# Now I know how Charles Manson felt.



## JT (Mar 1, 2004)

http://www.newsday.com/sports/basketball/ny-spmarv0616,0,3314831.story?coll=ny-sports-headlines

**** DOLAN, MAY HIS SOUL RETIRE IN HELL.


----------



## son of oakley (Dec 24, 2003)

Sheet, losing Ray Charles and Marv in the same week is more than I can take. Good think the Lakers lost or I'd really be despondent.

Rumor has it if we can arrange a meeting between him and Dolan KBF will snuff him. We just need to figure how to get him inside.


----------



## HKF (Dec 10, 2002)

No more Marv. :upset: This is stupid. I like Mike Breen and all, but Marv and Clyde is Knicks basketball. Ah well.


----------



## Knicksbiggestfan (Apr 29, 2003)

What the **** is this ****? You gotta be ****ing kidding me!


----------



## NYKBaller (Oct 29, 2003)

:upset:


----------



## son of oakley (Dec 24, 2003)

Because Marv wouldn't bull**** about how bad the team was/is. Dolan needs a fluky at every level. He's so used to being told everything is okay "we like our team, we like our chances" "we're gonna win a championship"... he can't stand it any other way. And it's not like Marv dumped on the team, he just told it straight.

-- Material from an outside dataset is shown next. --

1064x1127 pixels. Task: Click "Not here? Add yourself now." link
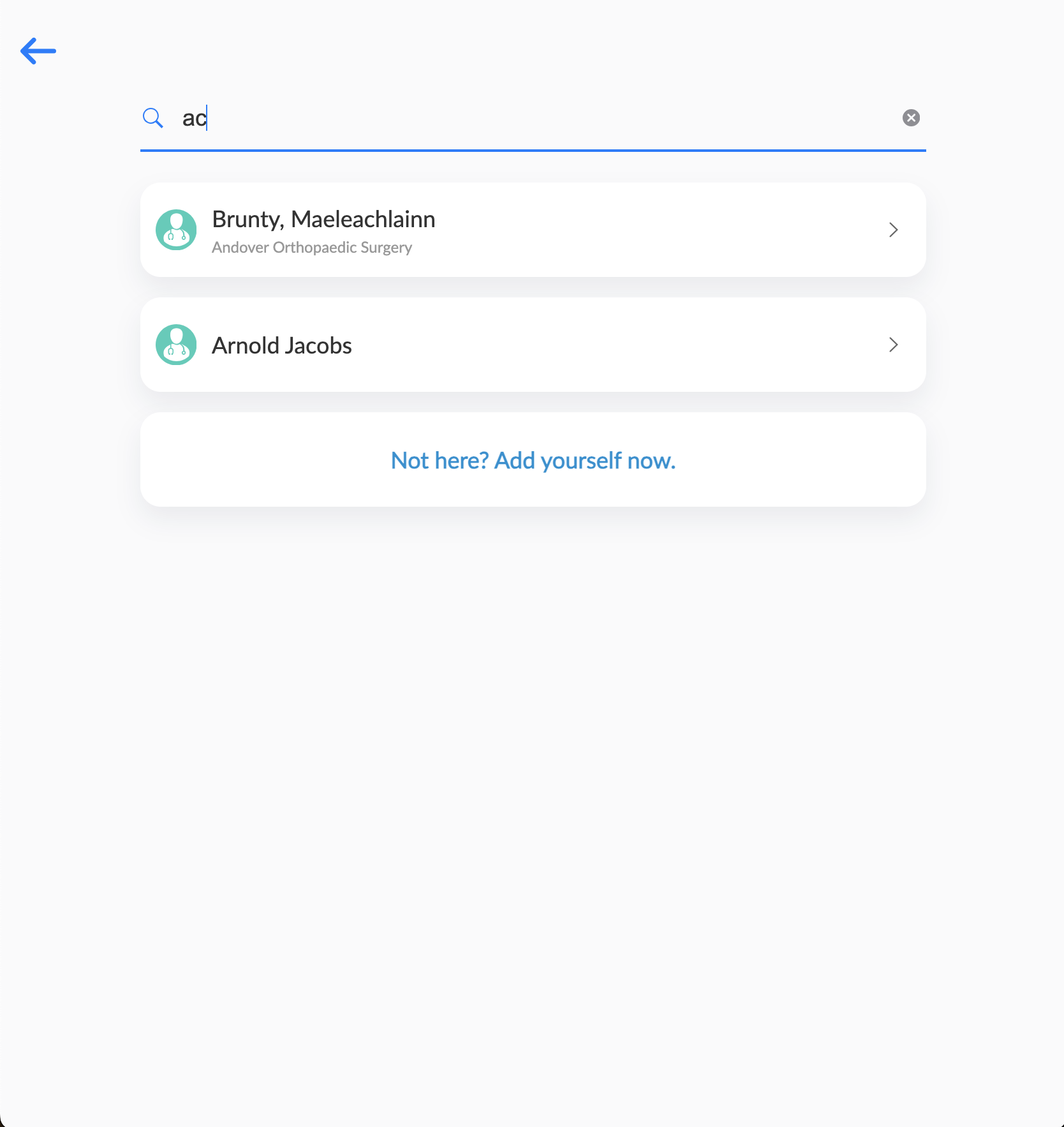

To lose a 35 year vet of the Knicks, the man who called the championship seasons of 70 and 73, possibly the best broadcaster in the history of the game, to the Nets or the Lakers or the Heat is embarrassing. However good this team becomes t will always seem less of an accomplishment to not have Marv telling us how they're doing it.

And to think Dolan finally dumped Layden and began the long process of bringing credibility back to a fallen club, then to turn around and be a putz and lose the one constant of greatness this club has had all these years, in good times and bad. It's truly shameful.

Die Dolan, you know nothing douche-bag.


----------



## Knicksbiggestfan (Apr 29, 2003)

> Originally posted by <b>son of oakley</b>!
> Sheet, losing Ray Charles and Marv in the same week is more than I can take. Good think the Lakers lost or I'd really be despondent.
> 
> Rumor has it if we can arrange a meeting between him and Dolan KBF will snuff him. We just need to figure how to get him inside.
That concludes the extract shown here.